PROVIDED DATA →
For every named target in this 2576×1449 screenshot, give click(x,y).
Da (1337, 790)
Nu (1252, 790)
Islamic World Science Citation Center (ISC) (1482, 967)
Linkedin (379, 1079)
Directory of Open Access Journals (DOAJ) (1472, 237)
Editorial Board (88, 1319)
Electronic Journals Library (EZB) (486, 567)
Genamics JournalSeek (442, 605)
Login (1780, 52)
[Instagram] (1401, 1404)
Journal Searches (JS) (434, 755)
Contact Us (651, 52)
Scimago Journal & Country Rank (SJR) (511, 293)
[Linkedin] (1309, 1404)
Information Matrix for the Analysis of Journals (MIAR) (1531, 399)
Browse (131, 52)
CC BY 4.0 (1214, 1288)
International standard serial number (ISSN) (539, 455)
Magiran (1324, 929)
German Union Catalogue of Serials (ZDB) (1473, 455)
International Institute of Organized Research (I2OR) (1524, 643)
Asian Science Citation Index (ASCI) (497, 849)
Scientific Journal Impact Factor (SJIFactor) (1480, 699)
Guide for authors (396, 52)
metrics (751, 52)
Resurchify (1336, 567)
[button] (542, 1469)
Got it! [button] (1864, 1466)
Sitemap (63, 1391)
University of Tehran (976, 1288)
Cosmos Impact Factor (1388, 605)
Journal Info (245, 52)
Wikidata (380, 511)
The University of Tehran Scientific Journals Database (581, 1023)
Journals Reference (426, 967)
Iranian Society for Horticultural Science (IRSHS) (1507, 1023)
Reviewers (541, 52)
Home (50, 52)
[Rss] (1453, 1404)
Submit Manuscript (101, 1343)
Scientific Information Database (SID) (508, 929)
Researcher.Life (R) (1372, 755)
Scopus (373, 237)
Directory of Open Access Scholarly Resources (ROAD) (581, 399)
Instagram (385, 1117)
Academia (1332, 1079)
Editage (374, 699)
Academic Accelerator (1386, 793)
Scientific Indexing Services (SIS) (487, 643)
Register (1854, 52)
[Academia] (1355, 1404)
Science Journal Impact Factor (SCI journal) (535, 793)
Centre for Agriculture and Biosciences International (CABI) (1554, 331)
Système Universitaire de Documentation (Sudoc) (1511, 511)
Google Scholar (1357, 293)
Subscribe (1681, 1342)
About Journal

EXERCISE DETAILS →
If a line above holds the string "Tehran", copy it out.

YOUR SOLUTION →
University of Tehran (976, 1288)
The University of Tehran Scientific Journals Database (581, 1023)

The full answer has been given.